*Given problem:* Copy everything from the start of the listing down to the line containing "Left At 50 (355, 2540)", both ends included, reproducing each line without any change.

*Records:*

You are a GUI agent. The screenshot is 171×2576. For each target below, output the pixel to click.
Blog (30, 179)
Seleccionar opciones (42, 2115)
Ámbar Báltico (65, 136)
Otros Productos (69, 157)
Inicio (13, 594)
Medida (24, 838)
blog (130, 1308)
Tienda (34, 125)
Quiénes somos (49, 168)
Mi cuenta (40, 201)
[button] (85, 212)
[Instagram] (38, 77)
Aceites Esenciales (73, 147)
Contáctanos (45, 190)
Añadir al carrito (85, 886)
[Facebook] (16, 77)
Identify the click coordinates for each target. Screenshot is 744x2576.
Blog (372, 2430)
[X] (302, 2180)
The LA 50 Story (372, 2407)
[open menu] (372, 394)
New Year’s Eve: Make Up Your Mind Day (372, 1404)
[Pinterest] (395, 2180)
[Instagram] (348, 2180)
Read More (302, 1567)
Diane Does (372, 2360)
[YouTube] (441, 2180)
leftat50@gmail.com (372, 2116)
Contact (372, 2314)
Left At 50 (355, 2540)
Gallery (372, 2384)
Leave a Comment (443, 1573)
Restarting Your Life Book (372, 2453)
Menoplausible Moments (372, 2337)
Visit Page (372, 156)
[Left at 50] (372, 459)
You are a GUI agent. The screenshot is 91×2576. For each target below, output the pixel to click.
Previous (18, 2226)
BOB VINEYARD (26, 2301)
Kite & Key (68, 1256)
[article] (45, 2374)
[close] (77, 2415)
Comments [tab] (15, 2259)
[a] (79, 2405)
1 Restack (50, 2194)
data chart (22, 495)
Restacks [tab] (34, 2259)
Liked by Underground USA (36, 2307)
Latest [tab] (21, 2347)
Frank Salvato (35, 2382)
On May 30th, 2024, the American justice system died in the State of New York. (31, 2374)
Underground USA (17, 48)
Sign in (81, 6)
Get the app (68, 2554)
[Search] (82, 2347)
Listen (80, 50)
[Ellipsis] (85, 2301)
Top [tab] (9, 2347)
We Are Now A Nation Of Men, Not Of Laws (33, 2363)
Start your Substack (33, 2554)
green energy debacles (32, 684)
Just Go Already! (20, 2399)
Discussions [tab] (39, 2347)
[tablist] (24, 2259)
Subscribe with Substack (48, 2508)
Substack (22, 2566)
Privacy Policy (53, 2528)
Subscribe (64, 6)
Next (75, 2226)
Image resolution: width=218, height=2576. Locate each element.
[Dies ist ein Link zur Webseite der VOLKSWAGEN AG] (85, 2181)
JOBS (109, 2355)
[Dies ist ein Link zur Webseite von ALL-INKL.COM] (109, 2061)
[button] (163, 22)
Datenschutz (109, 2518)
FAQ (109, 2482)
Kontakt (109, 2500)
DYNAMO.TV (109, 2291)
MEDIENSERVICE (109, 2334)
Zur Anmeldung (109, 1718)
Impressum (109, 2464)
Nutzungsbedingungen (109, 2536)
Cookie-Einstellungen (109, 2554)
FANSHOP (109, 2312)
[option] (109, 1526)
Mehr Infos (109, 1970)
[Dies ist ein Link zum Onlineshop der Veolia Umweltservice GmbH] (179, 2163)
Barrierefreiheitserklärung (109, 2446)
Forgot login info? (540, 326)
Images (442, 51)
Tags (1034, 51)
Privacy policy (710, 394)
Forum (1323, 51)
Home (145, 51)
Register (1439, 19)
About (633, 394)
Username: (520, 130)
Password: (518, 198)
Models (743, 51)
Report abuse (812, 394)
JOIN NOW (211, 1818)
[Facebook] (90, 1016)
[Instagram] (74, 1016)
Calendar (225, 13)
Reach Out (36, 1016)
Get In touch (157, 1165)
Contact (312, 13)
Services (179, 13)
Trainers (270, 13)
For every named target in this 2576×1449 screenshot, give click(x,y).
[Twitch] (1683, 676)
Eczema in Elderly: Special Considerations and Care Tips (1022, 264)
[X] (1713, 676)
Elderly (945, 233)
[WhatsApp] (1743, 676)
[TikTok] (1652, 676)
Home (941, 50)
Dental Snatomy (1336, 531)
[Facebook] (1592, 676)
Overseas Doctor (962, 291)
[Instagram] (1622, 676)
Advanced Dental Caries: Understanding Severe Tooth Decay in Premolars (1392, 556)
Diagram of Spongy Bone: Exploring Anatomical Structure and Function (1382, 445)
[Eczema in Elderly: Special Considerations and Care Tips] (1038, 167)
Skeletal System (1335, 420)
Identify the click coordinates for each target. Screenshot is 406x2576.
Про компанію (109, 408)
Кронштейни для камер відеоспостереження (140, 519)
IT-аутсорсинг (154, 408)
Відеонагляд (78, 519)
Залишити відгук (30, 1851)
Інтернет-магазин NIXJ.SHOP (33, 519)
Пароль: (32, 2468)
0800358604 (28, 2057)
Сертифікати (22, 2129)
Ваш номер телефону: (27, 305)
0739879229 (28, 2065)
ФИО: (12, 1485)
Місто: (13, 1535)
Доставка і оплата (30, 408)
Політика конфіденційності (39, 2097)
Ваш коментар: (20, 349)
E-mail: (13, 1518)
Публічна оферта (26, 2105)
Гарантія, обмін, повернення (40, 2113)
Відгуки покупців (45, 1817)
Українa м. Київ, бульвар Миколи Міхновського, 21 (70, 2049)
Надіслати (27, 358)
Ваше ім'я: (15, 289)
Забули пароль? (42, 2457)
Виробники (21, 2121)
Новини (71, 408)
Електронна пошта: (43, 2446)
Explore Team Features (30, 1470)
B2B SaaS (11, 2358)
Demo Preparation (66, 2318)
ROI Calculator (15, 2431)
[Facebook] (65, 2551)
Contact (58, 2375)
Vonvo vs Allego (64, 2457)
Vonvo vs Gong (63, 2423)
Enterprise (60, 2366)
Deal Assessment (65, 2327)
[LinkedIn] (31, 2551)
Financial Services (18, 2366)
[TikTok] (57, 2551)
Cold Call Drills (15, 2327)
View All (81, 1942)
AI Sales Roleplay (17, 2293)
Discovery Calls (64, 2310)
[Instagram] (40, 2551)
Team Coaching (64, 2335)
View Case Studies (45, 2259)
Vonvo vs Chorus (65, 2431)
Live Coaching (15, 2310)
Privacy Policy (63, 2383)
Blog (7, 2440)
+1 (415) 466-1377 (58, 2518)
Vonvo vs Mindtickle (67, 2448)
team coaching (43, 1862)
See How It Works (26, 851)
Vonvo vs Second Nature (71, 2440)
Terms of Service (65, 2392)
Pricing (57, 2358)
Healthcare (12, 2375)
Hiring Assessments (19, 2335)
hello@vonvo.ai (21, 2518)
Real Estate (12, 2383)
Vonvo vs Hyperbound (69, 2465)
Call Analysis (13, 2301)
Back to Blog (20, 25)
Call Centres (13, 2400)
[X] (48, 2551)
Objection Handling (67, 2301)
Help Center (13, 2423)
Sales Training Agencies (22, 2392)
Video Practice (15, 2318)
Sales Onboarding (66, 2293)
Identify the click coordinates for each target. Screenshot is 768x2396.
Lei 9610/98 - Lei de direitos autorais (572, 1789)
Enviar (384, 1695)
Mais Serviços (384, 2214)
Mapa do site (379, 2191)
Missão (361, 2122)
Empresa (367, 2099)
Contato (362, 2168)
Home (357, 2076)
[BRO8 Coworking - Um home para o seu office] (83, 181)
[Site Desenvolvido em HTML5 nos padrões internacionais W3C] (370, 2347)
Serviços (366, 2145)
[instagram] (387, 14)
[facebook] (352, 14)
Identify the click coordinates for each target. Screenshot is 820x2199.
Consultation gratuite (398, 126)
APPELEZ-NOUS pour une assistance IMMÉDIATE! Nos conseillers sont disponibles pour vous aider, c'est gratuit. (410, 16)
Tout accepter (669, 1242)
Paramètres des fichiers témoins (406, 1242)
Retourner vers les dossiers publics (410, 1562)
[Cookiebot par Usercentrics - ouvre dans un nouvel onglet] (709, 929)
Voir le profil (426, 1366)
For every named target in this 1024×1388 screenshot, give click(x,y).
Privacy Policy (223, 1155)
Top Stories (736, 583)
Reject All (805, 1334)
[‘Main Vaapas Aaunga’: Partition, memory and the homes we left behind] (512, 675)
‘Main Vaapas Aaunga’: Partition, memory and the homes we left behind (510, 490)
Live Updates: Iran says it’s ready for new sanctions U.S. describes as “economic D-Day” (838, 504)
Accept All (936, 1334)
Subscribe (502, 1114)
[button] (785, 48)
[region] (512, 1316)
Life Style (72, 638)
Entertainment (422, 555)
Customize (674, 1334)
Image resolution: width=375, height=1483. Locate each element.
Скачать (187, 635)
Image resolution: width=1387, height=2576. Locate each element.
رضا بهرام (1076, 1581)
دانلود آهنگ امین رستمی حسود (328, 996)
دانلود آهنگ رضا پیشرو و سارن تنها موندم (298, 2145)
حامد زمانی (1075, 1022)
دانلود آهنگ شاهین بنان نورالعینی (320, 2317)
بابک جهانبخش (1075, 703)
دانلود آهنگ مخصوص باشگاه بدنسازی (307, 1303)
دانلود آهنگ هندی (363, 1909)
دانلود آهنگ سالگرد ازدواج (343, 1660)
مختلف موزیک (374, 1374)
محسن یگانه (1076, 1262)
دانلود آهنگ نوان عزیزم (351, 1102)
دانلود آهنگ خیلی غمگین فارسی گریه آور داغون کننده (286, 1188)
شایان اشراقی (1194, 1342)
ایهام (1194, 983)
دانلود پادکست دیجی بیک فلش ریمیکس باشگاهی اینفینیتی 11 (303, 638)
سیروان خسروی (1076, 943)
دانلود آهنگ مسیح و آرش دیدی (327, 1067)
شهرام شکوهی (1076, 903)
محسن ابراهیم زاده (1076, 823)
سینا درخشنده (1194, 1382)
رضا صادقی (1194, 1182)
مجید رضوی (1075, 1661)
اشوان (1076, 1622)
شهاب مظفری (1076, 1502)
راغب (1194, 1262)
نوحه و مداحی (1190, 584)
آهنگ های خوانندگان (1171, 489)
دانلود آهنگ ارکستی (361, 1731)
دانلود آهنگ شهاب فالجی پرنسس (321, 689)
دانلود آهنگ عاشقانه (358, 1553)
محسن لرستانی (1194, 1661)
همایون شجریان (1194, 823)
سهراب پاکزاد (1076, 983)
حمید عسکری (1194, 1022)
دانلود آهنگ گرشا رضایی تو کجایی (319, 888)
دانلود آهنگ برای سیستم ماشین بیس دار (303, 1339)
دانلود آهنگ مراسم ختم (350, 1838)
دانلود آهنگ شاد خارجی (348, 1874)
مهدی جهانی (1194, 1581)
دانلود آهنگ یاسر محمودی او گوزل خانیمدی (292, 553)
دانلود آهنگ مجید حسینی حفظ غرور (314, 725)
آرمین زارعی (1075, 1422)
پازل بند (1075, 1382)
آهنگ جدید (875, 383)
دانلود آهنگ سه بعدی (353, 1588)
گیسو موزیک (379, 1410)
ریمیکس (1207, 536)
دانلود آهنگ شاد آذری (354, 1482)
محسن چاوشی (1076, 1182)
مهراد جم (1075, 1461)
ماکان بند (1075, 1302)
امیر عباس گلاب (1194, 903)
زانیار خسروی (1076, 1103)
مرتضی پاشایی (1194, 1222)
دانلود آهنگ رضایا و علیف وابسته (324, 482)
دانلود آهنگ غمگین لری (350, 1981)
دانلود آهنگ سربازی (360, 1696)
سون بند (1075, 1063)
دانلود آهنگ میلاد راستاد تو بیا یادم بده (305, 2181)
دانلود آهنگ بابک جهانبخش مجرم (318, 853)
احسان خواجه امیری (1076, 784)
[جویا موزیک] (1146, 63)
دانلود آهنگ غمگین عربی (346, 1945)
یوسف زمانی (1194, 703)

*Right answer:*
You are a GUI agent. The screenshot is 171×2576. For each target below, output the pixel to click.
Blog (30, 179)
Seleccionar opciones (42, 2115)
Ámbar Báltico (65, 136)
Otros Productos (69, 157)
Inicio (13, 594)
Medida (24, 838)
blog (130, 1308)
Tienda (34, 125)
Quiénes somos (49, 168)
Mi cuenta (40, 201)
[button] (85, 212)
[Instagram] (38, 77)
Aceites Esenciales (73, 147)
Contáctanos (45, 190)
Añadir al carrito (85, 886)
[Facebook] (16, 77)
Identify the click coordinates for each target. Screenshot is 744x2576.
Blog (372, 2430)
[X] (302, 2180)
The LA 50 Story (372, 2407)
[open menu] (372, 394)
New Year’s Eve: Make Up Your Mind Day (372, 1404)
[Pinterest] (395, 2180)
[Instagram] (348, 2180)
Read More (302, 1567)
Diane Does (372, 2360)
[YouTube] (441, 2180)
leftat50@gmail.com (372, 2116)
Contact (372, 2314)
Left At 50 (355, 2540)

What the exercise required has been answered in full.